Interesting e-420. But that formula only works for balloons that have no inherent sidewall rigidity or a fixed tread width. With a balloon contact patch increases in proportion to the load placed on the balloon and in addition the contact patch increases in both width and length as pressure is reduced or load increases.
Tires have a rigid tread width and strong sidewalls that hold the patch width virtually constant throughout all loads. The sidewalls will buldge under pressure and the patch will grow in length only. Also, the contact patch area increases much less in proportion to the load because the tire structure itself will force tire pressure to increase with the increasing load resulting in a reletively small vertical deflection of the radius of the tire sidewall.
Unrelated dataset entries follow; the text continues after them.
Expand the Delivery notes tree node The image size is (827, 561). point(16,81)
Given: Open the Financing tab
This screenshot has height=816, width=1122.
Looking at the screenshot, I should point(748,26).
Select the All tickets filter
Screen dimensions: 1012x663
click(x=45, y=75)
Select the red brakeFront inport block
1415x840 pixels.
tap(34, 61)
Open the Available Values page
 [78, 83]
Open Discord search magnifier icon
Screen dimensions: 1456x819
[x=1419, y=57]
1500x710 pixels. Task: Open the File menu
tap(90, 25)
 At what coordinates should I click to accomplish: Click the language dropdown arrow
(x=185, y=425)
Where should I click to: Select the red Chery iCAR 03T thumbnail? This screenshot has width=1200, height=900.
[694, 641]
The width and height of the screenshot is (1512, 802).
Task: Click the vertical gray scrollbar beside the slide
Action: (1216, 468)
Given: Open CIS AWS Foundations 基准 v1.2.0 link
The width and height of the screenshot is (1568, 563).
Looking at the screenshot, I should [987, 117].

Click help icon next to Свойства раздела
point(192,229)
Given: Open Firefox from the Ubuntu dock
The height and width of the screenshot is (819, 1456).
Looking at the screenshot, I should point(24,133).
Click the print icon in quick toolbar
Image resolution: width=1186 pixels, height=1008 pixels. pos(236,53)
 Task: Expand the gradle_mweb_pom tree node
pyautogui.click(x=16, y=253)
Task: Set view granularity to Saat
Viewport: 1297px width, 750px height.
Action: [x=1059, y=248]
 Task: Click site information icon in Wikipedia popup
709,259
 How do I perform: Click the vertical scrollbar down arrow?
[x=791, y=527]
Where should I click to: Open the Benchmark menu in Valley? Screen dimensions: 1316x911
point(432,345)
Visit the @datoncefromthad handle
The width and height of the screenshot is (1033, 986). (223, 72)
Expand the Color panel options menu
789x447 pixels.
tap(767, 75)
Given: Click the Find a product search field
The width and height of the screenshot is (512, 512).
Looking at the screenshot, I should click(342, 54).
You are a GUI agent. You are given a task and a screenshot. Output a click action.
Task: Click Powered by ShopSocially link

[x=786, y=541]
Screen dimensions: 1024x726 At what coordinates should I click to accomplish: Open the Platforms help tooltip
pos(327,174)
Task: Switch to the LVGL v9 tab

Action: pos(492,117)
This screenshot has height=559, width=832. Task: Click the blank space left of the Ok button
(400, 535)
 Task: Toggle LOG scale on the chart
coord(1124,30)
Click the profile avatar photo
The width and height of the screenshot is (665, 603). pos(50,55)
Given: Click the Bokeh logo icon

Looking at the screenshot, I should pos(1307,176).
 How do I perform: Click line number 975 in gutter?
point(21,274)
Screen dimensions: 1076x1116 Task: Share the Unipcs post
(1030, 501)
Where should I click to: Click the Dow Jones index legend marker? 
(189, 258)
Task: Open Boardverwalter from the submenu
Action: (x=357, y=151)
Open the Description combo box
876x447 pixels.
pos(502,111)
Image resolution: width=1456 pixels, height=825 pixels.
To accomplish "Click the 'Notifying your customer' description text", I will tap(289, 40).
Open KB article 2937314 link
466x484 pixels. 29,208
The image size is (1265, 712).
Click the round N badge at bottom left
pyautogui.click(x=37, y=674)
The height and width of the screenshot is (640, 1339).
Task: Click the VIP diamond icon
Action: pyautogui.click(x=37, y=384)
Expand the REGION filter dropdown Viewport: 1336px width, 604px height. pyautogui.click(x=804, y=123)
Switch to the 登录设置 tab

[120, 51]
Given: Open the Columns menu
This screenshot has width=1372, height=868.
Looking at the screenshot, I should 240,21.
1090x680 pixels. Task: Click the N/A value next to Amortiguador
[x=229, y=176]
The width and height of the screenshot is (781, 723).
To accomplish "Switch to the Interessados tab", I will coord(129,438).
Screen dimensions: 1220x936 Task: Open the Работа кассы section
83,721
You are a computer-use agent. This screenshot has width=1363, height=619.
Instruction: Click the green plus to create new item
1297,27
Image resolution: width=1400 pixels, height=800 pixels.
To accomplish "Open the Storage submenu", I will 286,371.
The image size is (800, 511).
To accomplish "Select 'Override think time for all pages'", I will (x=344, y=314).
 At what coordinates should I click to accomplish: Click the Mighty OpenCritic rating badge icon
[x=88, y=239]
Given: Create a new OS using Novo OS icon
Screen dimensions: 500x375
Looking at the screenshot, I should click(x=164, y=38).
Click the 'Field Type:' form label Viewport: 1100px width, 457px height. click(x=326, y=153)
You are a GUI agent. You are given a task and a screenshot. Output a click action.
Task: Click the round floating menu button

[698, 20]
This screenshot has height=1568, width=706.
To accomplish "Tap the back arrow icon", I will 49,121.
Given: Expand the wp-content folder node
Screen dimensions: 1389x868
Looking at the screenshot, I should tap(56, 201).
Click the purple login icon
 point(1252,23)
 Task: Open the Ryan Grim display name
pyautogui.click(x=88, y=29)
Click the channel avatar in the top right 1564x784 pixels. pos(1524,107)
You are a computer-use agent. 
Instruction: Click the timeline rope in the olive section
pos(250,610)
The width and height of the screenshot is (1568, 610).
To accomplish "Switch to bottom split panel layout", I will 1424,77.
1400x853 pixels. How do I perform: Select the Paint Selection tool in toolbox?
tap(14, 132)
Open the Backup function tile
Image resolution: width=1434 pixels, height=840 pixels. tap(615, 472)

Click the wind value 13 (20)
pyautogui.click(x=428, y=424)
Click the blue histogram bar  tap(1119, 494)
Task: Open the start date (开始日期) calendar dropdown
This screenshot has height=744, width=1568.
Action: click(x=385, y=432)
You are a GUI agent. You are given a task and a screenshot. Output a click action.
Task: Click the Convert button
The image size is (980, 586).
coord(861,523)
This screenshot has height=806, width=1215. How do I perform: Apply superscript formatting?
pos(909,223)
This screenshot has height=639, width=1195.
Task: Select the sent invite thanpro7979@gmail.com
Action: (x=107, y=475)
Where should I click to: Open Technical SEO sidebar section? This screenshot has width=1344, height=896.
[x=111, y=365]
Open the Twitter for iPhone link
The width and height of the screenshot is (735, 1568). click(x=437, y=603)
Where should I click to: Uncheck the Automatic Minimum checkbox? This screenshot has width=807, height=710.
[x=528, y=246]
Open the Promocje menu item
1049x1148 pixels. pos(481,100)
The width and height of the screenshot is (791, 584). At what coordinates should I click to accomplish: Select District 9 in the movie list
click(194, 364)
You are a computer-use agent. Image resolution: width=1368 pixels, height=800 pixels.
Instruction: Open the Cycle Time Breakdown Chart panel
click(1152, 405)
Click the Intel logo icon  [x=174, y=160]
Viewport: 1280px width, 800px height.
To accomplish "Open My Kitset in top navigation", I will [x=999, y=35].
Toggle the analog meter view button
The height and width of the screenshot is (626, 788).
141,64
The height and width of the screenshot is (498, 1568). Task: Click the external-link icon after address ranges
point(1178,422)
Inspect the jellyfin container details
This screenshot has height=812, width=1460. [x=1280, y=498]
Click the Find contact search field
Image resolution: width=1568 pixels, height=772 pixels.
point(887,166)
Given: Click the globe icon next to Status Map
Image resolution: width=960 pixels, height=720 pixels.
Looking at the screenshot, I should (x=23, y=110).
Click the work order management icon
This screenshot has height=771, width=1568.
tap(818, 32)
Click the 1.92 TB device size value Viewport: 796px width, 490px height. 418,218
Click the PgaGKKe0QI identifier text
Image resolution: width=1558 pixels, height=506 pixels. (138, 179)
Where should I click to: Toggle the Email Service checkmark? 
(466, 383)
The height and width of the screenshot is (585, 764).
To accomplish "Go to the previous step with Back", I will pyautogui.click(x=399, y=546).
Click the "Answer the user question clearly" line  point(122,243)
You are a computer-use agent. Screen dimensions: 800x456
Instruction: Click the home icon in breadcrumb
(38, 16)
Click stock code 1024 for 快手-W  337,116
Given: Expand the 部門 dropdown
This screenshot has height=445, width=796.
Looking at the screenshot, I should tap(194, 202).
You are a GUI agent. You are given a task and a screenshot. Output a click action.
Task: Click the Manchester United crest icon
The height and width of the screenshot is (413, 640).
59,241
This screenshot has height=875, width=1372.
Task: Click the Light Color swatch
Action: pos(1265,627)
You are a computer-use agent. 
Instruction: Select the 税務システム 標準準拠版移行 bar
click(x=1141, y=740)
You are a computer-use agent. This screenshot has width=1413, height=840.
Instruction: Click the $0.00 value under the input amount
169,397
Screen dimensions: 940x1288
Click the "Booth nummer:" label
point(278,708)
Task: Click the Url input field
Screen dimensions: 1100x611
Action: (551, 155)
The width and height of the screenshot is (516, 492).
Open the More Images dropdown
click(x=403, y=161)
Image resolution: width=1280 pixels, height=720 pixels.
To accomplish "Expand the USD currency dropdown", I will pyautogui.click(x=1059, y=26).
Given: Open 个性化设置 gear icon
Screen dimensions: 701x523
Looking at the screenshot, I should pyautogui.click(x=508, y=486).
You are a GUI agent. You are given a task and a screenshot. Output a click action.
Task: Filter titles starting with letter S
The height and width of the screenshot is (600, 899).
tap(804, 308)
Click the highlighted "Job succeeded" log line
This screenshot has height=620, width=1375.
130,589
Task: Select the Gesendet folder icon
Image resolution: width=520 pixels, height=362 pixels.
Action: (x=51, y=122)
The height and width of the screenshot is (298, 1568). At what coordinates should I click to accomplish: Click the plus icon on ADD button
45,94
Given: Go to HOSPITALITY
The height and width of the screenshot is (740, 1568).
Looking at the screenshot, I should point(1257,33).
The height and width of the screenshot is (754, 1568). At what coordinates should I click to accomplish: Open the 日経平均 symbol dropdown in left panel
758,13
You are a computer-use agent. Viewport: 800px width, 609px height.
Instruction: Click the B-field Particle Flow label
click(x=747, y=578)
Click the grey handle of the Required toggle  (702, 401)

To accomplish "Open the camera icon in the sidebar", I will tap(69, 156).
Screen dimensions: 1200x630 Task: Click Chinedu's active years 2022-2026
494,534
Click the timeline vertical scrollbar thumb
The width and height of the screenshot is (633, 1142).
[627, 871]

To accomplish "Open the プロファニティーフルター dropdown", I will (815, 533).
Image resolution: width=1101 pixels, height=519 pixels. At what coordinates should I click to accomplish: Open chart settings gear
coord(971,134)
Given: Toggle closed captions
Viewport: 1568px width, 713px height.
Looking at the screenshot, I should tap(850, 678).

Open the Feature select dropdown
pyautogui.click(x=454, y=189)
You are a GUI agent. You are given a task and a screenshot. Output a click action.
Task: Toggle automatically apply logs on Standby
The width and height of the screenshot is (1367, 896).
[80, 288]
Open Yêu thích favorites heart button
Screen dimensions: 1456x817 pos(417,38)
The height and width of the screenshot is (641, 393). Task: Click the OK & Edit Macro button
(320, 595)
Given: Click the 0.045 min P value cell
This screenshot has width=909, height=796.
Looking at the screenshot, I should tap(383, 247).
Thus, large increases in load result in significantly less increases in contact patch area than a balloon would exhibit.
I think you hit the nail on the head though on contact patch shape regarding hydroplaning and pushing through snow. Narrow tires expell water better and cut through the snow more cleanly.
I agree with you completely that contact patch width will remain virtually constant with changing loads and will change in length with load and pressure.
I also agree that for a given tire, large changes in load or tire pressure will give a somewhat non linear contact patch area as you go through extremes in sidewall deflection and tire pressure.
When comparing two tires of different aspect ratios on the same vehicle with the same tire pressure, the effects you mention have less of an impact.
I believe, and have verified (see comments below) for a given vehicle, and the SAME tire pressure, a 75 series tire and a 50 series tire will have very similar contact patch AREAS for the tire pressure common to cars, 30-40 psi +. (Wildly different contact patch shapes though) Yes, sidewall stiffness will have some effect but it is a secondary effect for pressures above 30psi or so. As tire pressure decreases the sidewall plays a bigger part and I'm sure it will throw the formula off, especially on low pressue flotation type tires.
I've looked at many tire road test comparisons, and when the show contact patch area for the various tires on a given car, they are very similar regardless of tire aspect ratio.
I've also used this formula to figure out axle load and been within 10% pretty consistently calculating axle load by using graph paper under a tire to measure the contact patch area and knowing tire pressure. then measuring the load on a scale later.
It has worked on 50 series car tires all the way up through 80 series light truck tires running 80psi.
so I've concluded it is at least for me a pretty good first approximation and verified to me that contact patch area for reasonable tire pressure is dominated by tire pressure, not tire aspect ratio.